**TASK DIRECTIONS:** Retype the full set of data, character for character.

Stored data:
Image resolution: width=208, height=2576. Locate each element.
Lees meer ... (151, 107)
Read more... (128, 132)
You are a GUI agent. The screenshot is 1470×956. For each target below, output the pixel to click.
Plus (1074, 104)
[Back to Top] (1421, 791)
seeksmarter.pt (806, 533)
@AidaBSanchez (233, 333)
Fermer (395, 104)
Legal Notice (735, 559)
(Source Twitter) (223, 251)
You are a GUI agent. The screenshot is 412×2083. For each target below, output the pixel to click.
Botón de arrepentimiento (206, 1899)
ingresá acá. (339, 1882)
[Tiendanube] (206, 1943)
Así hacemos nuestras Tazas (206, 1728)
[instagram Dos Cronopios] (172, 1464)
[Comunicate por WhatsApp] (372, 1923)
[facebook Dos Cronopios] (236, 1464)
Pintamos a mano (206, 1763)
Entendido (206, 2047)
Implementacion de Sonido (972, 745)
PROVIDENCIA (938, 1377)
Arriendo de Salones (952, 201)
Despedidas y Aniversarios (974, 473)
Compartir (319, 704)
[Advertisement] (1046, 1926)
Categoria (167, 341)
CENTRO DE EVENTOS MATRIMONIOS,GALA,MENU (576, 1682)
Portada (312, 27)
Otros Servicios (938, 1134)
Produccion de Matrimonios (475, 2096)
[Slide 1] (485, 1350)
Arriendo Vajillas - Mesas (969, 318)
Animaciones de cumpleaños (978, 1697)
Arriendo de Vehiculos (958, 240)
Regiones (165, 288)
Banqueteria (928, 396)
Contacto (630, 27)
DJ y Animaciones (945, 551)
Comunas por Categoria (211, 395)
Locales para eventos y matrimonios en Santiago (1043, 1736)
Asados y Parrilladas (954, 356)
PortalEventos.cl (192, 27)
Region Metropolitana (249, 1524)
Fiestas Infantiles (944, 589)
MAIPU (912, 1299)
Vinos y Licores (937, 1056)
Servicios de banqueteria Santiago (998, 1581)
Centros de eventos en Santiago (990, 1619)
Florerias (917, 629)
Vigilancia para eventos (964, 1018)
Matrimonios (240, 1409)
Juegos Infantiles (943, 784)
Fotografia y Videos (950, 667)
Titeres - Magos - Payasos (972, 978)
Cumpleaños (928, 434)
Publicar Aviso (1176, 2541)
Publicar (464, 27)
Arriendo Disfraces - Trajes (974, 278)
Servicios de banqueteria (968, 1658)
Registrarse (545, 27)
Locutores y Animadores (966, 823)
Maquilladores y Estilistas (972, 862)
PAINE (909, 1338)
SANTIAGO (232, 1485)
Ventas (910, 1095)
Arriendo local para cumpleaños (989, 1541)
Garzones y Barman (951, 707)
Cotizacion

**FINISHED EXERCISE:**
Image resolution: width=208, height=2576. Locate each element.
Lees meer ... (151, 107)
Read more... (128, 132)
You are a GUI agent. The screenshot is 1470×956. For each target below, output the pixel to click.
Plus (1074, 104)
[Back to Top] (1421, 791)
seeksmarter.pt (806, 533)
@AidaBSanchez (233, 333)
Fermer (395, 104)
Legal Notice (735, 559)
(Source Twitter) (223, 251)
You are a GUI agent. The screenshot is 412×2083. For each target below, output the pixel to click.
Botón de arrepentimiento (206, 1899)
ingresá acá. (339, 1882)
[Tiendanube] (206, 1943)
Así hacemos nuestras Tazas (206, 1728)
[instagram Dos Cronopios] (172, 1464)
[Comunicate por WhatsApp] (372, 1923)
[facebook Dos Cronopios] (236, 1464)
Pintamos a mano (206, 1763)
Entendido (206, 2047)
Implementacion de Sonido (972, 745)
PROVIDENCIA (938, 1377)
Arriendo de Salones (952, 201)
Despedidas y Aniversarios (974, 473)
Compartir (319, 704)
[Advertisement] (1046, 1926)
Categoria (167, 341)
CENTRO DE EVENTOS MATRIMONIOS,GALA,MENU (576, 1682)
Portada (312, 27)
Otros Servicios (938, 1134)
Produccion de Matrimonios (475, 2096)
[Slide 1] (485, 1350)
Arriendo Vajillas - Mesas (969, 318)
Animaciones de cumpleaños (978, 1697)
Arriendo de Vehiculos (958, 240)
Regiones (165, 288)
Banqueteria (928, 396)
Contacto (630, 27)
DJ y Animaciones (945, 551)
Comunas por Categoria (211, 395)
Locales para eventos y matrimonios en Santiago (1043, 1736)
Asados y Parrilladas (954, 356)
PortalEventos.cl (192, 27)
Region Metropolitana (249, 1524)
Fiestas Infantiles (944, 589)
MAIPU (912, 1299)
Vinos y Licores (937, 1056)
Servicios de banqueteria Santiago (998, 1581)
Centros de eventos en Santiago (990, 1619)
Florerias (917, 629)
Vigilancia para eventos (964, 1018)
Matrimonios (240, 1409)
Juegos Infantiles (943, 784)
Fotografia y Videos (950, 667)
Titeres - Magos - Payasos (972, 978)
Cumpleaños (928, 434)
Publicar Aviso (1176, 2541)
Publicar (464, 27)
Arriendo Disfraces - Trajes (974, 278)
Servicios de banqueteria (968, 1658)
Registrarse (545, 27)
Locutores y Animadores (966, 823)
Maquilladores y Estilistas (972, 862)
PAINE (909, 1338)
SANTIAGO (232, 1485)
Ventas (910, 1095)
Arriendo local para cumpleaños (989, 1541)
Garzones y Barman (951, 707)
Cotizacion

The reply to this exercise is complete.